*** Opening of Records supplied ***

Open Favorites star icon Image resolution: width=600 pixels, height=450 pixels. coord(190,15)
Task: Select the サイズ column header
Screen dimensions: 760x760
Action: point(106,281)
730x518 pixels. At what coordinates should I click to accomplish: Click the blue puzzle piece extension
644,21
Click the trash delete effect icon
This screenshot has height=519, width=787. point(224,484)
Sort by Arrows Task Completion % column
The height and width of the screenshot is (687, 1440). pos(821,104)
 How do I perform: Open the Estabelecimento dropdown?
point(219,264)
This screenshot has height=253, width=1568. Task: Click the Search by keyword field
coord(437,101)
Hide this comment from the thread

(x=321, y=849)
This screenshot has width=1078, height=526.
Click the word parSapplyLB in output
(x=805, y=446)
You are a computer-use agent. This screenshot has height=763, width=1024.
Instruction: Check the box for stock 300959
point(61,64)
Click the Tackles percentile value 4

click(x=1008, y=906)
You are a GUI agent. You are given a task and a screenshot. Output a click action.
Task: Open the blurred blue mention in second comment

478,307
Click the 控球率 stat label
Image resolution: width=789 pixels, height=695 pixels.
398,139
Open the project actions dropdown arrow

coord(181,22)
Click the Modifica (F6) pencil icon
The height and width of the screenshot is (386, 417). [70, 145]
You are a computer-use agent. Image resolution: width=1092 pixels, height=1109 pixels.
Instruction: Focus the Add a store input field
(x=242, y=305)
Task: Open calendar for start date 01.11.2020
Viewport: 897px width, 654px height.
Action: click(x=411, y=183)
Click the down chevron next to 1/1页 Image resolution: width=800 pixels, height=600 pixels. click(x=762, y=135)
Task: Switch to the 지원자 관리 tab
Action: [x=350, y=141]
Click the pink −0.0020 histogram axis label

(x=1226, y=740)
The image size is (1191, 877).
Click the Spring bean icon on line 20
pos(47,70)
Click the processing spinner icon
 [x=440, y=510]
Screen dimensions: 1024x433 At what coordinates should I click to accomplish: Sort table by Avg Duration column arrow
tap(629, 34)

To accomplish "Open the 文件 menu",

*** Close of Records supplied ***

### Task item
Only these lines should appear in the reply: the one containing "You are a computer-use agent. Image", the last line of the data, and all lines between them, each copied exactly.

### Answer to the problem
You are a computer-use agent. Image resolution: width=1092 pixels, height=1109 pixels.
Instruction: Focus the Add a store input field
(x=242, y=305)
Task: Open calendar for start date 01.11.2020
Viewport: 897px width, 654px height.
Action: click(x=411, y=183)
Click the down chevron next to 1/1页 Image resolution: width=800 pixels, height=600 pixels. click(x=762, y=135)
Task: Switch to the 지원자 관리 tab
Action: [x=350, y=141]
Click the pink −0.0020 histogram axis label

(x=1226, y=740)
The image size is (1191, 877).
Click the Spring bean icon on line 20
pos(47,70)
Click the processing spinner icon
 [x=440, y=510]
Screen dimensions: 1024x433 At what coordinates should I click to accomplish: Sort table by Avg Duration column arrow
tap(629, 34)

To accomplish "Open the 文件 menu",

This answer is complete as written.